*What to do:* Quote exactly and only this range of lines in the data below: the line that holds "Given: Click the previous page chevron" to the line that holds "Task: Click the comments bubble column icon", both included.

── Extracted entries

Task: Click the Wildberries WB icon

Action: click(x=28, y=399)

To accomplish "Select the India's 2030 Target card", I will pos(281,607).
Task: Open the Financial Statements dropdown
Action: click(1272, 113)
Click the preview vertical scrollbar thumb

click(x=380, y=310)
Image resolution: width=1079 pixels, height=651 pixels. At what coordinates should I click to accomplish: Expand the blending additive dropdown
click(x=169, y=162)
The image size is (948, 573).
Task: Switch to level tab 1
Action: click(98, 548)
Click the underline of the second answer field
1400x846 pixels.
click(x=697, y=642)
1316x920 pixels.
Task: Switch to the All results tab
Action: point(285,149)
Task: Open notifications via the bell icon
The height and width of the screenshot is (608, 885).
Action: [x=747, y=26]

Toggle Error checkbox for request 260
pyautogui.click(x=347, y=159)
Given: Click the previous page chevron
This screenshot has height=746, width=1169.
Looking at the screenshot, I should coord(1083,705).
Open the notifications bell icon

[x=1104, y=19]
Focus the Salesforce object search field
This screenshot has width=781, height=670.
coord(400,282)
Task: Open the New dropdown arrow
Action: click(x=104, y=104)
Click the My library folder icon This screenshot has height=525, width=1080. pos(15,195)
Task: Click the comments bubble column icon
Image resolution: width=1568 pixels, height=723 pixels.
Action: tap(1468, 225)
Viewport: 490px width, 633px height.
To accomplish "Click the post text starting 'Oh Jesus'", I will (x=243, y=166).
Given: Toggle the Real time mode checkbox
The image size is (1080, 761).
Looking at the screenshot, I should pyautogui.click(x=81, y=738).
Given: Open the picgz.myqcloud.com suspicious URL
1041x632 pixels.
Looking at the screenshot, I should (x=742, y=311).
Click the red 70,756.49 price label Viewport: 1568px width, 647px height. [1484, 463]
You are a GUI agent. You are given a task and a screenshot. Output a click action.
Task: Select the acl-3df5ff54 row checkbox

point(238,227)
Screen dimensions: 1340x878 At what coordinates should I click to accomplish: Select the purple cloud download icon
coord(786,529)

────

*Response:*
Given: Click the previous page chevron
This screenshot has height=746, width=1169.
Looking at the screenshot, I should coord(1083,705).
Open the notifications bell icon

[x=1104, y=19]
Focus the Salesforce object search field
This screenshot has width=781, height=670.
coord(400,282)
Task: Open the New dropdown arrow
Action: click(x=104, y=104)
Click the My library folder icon This screenshot has height=525, width=1080. pos(15,195)
Task: Click the comments bubble column icon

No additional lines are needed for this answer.